Different neuron models:
leaky-integrate-and-fire neurons, compartmental based neurons,
sigmoidal neurons. Different synapse models: static synapses and a
certain model of dynamic synapses are available for spiking as well
as for sigmoidal neurons. Spike time dependent synaptic plasticity
is also implemented.
Easy to use Matlab interface
Since CSIM is incorporated into
Matlab it is not necessary to learn any other script laguage to set
up the simulation. This is all done with Matlab scripts. Furthermore
the results of a simulation are directly returned as Matlab arrays
and hence any plotting and analysis tools available in Matlab can
easily be applied.
Object oriented design
We adopted an object oriented design for
CSIM which is similar to the approaches taken in
GENESIS
and
NEURON. That is there are objects
(e.g. a LifNeuron object implements the standard
leaky-integrate-and-fire model) which are interconnected by means of
some signal channels. The creation of objects, the connection of
objects and the setting of parameters of the objects is controlled
at the level of Matlab scipts whereas the actual simulation is done
in the fast C++ core.
Fast C++ core
Since CSIM is implemented in C++ and is not as
general as GENESIS or NEURON simulations are performed quite fast.

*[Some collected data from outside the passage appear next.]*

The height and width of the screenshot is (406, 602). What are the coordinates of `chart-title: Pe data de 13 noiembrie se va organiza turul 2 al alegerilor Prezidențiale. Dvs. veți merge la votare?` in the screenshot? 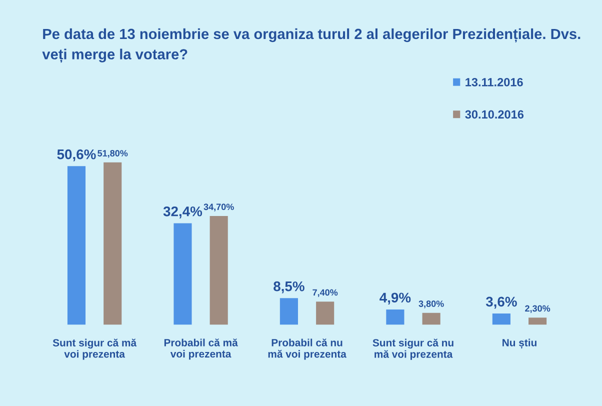 It's located at (311, 46).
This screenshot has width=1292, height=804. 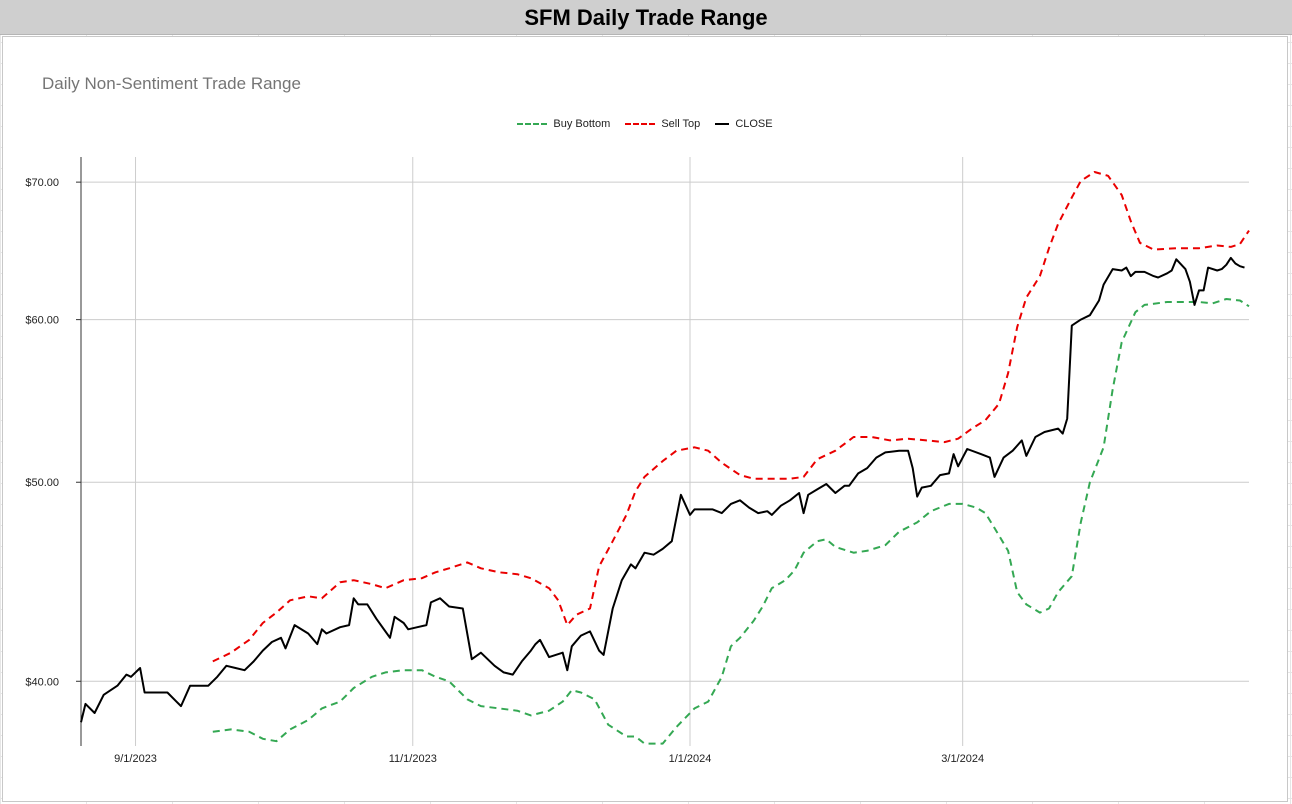 I want to click on legend-item-buy-bottom: Buy Bottom, so click(x=564, y=124).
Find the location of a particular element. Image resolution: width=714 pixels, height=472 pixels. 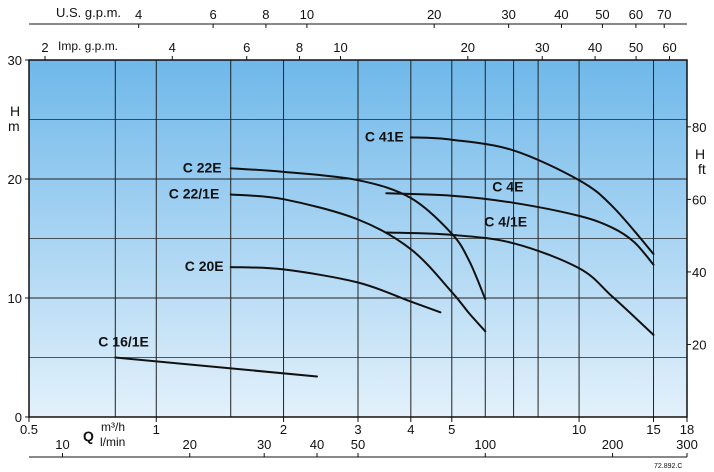

impgpm-tick-label: 10 is located at coordinates (340, 48).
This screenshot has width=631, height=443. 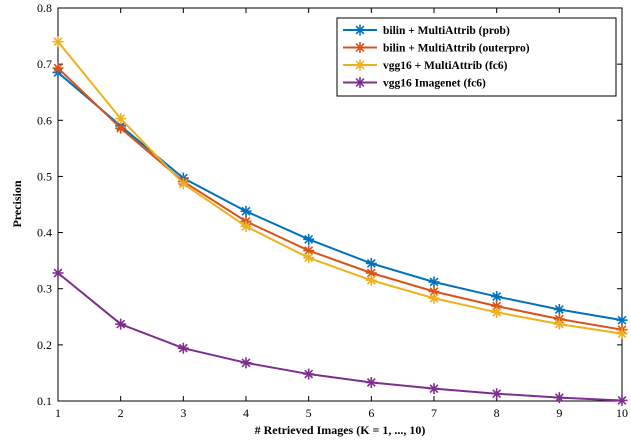 I want to click on y-tick-label: 0.2, so click(x=44, y=345).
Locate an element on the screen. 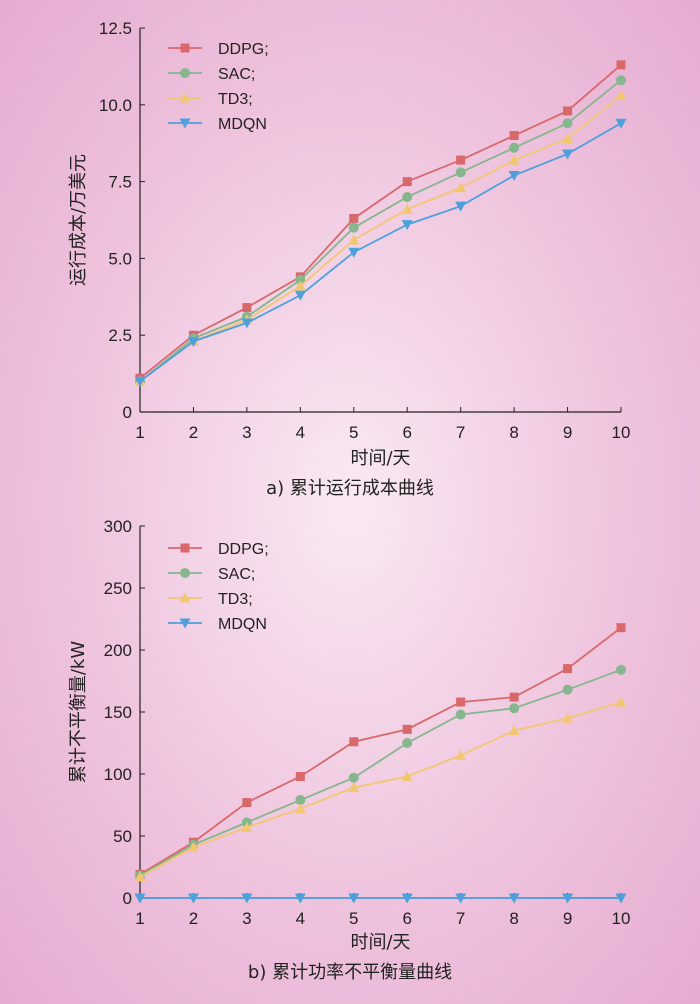  y-tick-label: 150 is located at coordinates (118, 712).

We also implemented some ideas from event driven simulators like
SpikeNet
which
result on an average speedup of 3 (assuming an average firing rate
of the neurons of 20Hz and short synaptic time constants) compared
to a standard fixed time step simulation scheme.

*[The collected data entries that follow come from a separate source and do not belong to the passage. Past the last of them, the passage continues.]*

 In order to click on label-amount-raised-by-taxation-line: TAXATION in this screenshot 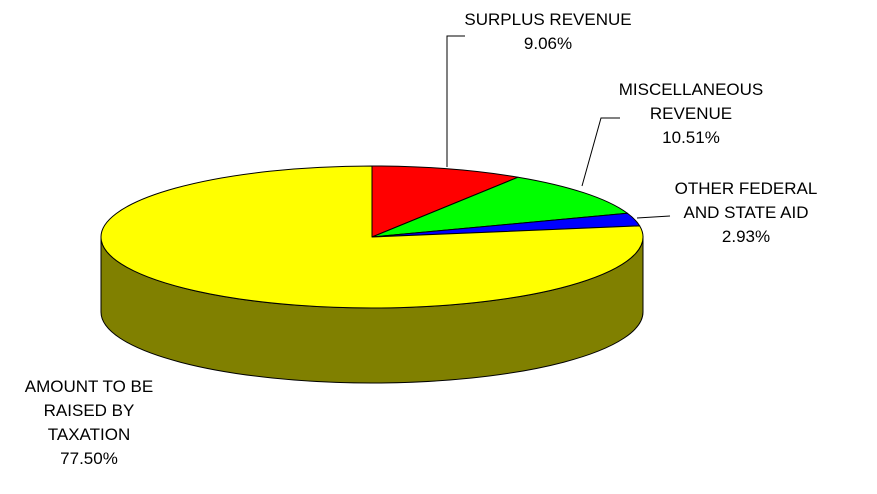, I will do `click(90, 434)`.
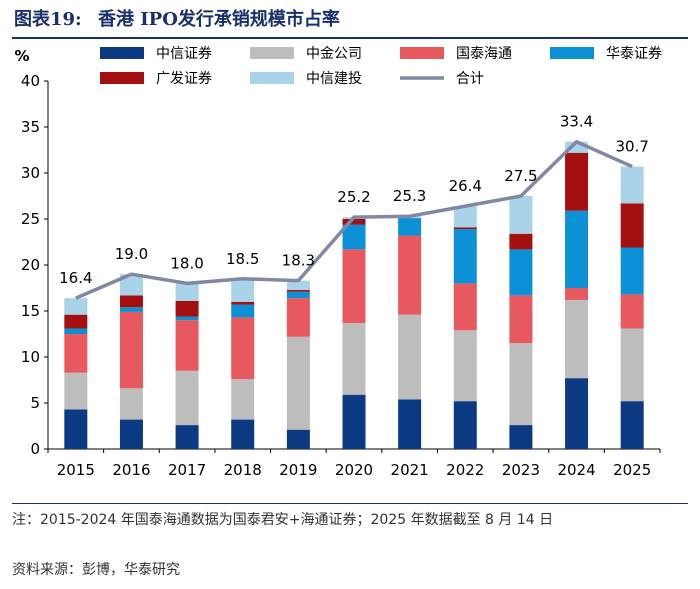 This screenshot has height=589, width=700. What do you see at coordinates (410, 470) in the screenshot?
I see `x-tick-label: 2021` at bounding box center [410, 470].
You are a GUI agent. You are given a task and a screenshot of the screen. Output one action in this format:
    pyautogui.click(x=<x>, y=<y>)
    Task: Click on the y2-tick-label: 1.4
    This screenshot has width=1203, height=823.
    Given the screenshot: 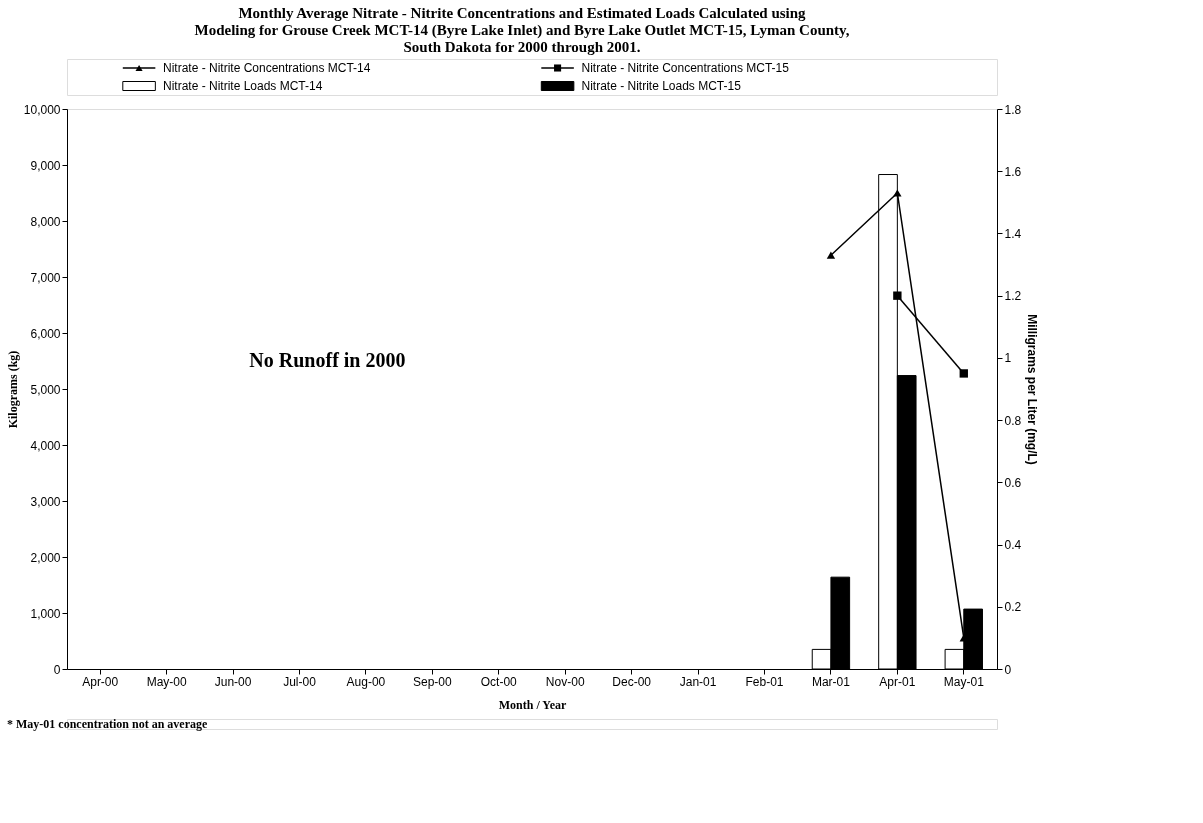 What is the action you would take?
    pyautogui.click(x=1013, y=234)
    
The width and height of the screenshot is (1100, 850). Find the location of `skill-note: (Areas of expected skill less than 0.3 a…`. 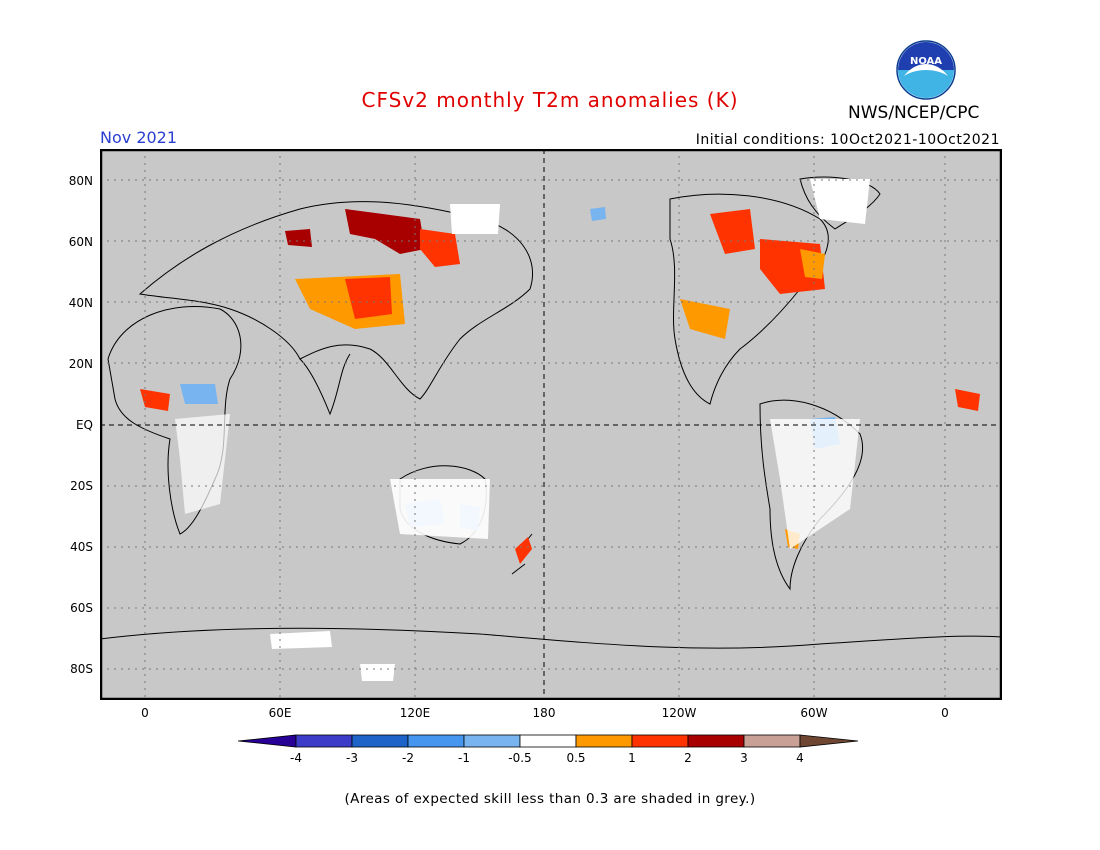

skill-note: (Areas of expected skill less than 0.3 a… is located at coordinates (550, 799).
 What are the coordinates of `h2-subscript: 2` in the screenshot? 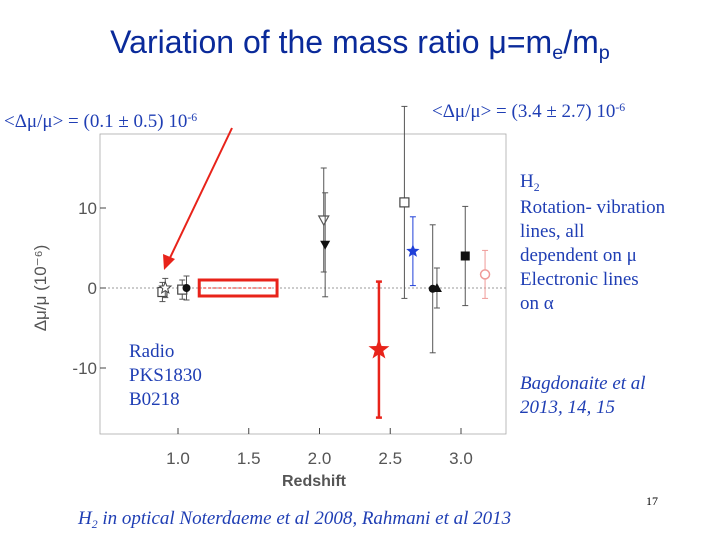 It's located at (536, 187).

Runs on Windows and Unix (Linux)
CSIM is developed on Linux but also
runs under Windows XP (we have no more experience with Windows 98 yet, but
it should also run there) and should in principle run on any platform for
which Matlab is available.
External Interface
There is an external interface which allows CSIM to
communicate with external programs. In this way one can for example control
the miniature robot
Khepera
with CSIM .
This feature is not available in the Windows version.